* THE PROBLEM: Copy the lines exactly. Begin at the first line of the data and stop after the line with "Viewport: 255px width, 152px height.".

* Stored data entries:
'''

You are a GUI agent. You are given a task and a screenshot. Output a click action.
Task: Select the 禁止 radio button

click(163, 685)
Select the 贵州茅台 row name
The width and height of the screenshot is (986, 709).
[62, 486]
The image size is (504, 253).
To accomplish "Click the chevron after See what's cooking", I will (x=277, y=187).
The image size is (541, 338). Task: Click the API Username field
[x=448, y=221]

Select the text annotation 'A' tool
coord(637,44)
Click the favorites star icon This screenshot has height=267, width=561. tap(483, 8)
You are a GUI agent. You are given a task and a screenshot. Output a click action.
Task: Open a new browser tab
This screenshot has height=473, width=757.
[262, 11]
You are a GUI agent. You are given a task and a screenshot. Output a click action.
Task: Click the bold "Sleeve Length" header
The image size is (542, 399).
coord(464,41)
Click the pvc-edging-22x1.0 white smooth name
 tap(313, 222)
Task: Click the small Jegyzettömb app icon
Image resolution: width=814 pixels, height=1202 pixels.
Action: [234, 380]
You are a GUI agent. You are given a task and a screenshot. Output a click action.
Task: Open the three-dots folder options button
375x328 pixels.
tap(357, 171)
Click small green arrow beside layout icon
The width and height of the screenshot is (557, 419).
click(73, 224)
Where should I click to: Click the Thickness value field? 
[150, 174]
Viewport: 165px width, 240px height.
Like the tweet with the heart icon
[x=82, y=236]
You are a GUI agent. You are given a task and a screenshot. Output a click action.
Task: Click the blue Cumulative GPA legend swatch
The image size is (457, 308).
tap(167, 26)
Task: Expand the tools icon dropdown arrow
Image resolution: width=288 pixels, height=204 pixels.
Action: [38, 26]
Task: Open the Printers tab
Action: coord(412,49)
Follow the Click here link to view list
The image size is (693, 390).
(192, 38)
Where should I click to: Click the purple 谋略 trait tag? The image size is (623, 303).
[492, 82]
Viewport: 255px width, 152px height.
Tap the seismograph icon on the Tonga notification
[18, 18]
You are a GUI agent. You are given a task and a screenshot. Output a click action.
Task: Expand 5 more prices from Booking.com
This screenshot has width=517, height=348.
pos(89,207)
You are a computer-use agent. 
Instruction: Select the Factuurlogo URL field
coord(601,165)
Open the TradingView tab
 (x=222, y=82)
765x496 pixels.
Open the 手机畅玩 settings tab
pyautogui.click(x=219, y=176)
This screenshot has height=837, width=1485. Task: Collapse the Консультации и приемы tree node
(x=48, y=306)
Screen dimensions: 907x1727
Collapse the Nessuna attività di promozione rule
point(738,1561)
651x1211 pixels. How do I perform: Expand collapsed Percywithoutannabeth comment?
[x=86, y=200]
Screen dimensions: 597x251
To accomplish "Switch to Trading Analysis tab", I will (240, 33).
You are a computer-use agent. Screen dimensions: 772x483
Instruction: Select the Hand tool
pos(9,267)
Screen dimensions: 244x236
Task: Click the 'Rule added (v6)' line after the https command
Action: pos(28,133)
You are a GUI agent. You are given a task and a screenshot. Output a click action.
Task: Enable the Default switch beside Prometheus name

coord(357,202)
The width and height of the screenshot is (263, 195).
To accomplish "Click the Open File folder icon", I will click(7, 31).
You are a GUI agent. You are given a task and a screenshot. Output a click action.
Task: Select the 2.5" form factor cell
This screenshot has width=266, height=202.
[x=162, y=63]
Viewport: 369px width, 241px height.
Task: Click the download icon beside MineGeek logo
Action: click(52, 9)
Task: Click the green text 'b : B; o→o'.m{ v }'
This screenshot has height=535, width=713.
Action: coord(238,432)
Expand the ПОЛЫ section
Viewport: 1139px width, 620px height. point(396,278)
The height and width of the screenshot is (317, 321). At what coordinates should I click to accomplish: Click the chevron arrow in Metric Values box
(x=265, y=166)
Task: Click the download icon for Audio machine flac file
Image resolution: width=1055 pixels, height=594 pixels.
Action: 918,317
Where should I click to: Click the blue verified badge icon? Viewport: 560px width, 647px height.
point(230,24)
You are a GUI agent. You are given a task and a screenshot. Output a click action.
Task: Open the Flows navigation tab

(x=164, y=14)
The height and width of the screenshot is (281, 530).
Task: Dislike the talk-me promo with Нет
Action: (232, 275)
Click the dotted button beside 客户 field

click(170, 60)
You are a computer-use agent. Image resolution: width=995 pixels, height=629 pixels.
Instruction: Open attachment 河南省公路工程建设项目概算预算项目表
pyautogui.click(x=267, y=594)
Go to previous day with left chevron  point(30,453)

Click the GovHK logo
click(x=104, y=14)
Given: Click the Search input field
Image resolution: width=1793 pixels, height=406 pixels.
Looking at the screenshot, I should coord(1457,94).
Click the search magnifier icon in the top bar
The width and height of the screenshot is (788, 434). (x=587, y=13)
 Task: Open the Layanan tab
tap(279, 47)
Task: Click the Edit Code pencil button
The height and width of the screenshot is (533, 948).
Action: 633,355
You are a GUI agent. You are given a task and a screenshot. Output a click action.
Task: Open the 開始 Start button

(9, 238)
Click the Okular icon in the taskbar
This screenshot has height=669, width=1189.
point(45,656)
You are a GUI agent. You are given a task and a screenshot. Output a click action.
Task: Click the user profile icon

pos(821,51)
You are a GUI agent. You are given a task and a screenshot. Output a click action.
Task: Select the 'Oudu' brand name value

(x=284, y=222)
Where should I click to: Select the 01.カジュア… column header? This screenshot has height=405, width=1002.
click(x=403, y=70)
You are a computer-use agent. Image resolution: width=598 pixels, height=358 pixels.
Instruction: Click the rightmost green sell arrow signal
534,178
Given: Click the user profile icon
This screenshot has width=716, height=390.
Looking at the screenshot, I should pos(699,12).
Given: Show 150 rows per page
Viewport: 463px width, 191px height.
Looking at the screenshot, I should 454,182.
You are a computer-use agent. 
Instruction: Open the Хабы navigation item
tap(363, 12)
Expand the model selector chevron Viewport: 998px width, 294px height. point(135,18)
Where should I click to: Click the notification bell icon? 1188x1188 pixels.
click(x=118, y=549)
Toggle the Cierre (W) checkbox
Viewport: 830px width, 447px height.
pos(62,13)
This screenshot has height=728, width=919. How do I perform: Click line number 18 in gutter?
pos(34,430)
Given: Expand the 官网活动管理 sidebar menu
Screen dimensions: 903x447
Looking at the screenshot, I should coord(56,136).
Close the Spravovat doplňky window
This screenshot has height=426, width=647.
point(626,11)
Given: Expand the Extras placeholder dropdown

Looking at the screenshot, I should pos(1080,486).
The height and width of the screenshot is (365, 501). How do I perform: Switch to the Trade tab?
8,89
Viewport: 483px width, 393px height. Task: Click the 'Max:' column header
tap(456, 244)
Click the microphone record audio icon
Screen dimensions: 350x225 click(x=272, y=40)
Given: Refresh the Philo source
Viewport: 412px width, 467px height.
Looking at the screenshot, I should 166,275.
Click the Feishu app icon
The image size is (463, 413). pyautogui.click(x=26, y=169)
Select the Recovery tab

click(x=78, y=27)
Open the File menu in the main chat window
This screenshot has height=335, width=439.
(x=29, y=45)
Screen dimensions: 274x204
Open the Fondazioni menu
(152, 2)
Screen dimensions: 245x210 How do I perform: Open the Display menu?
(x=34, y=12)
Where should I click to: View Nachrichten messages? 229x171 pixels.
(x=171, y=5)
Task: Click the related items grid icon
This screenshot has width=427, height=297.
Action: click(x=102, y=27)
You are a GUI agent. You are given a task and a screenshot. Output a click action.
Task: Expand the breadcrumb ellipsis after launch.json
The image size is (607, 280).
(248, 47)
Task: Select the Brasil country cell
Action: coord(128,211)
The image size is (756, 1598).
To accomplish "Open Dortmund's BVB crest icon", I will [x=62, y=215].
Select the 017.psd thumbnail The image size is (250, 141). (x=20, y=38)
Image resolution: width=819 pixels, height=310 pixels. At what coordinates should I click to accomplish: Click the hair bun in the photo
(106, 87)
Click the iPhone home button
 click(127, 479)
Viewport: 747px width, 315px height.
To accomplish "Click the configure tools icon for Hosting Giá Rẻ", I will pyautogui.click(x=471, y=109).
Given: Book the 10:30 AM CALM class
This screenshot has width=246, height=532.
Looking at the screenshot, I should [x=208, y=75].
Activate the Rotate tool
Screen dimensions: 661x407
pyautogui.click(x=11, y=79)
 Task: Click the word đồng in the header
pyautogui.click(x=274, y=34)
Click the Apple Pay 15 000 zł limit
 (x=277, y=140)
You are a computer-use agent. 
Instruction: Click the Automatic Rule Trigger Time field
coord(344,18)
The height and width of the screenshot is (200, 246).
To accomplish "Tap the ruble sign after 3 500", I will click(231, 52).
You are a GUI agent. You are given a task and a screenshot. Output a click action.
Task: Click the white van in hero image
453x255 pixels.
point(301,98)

'''

* RESULT FOR THIS EXERCISE:
You are a GUI agent. You are given a task and a screenshot. Output a click action.
Task: Select the 禁止 radio button

click(163, 685)
Select the 贵州茅台 row name
The width and height of the screenshot is (986, 709).
[62, 486]
The image size is (504, 253).
To accomplish "Click the chevron after See what's cooking", I will (x=277, y=187).
The image size is (541, 338). Task: Click the API Username field
[x=448, y=221]

Select the text annotation 'A' tool
coord(637,44)
Click the favorites star icon This screenshot has height=267, width=561. tap(483, 8)
You are a GUI agent. You are given a task and a screenshot. Output a click action.
Task: Open a new browser tab
This screenshot has height=473, width=757.
[262, 11]
You are a GUI agent. You are given a task and a screenshot. Output a click action.
Task: Click the bold "Sleeve Length" header
The image size is (542, 399).
coord(464,41)
Click the pvc-edging-22x1.0 white smooth name
 tap(313, 222)
Task: Click the small Jegyzettömb app icon
Image resolution: width=814 pixels, height=1202 pixels.
Action: [234, 380]
You are a GUI agent. You are given a task and a screenshot. Output a click action.
Task: Open the three-dots folder options button
375x328 pixels.
tap(357, 171)
Click small green arrow beside layout icon
The width and height of the screenshot is (557, 419).
click(73, 224)
Where should I click to: Click the Thickness value field? 
[150, 174]
Viewport: 165px width, 240px height.
Like the tweet with the heart icon
[x=82, y=236]
You are a GUI agent. You are given a task and a screenshot. Output a click action.
Task: Click the blue Cumulative GPA legend swatch
The image size is (457, 308).
tap(167, 26)
Task: Expand the tools icon dropdown arrow
Image resolution: width=288 pixels, height=204 pixels.
Action: [38, 26]
Task: Open the Printers tab
Action: coord(412,49)
Follow the Click here link to view list
The image size is (693, 390).
(192, 38)
Where should I click to: Click the purple 谋略 trait tag? The image size is (623, 303).
[492, 82]
Viewport: 255px width, 152px height.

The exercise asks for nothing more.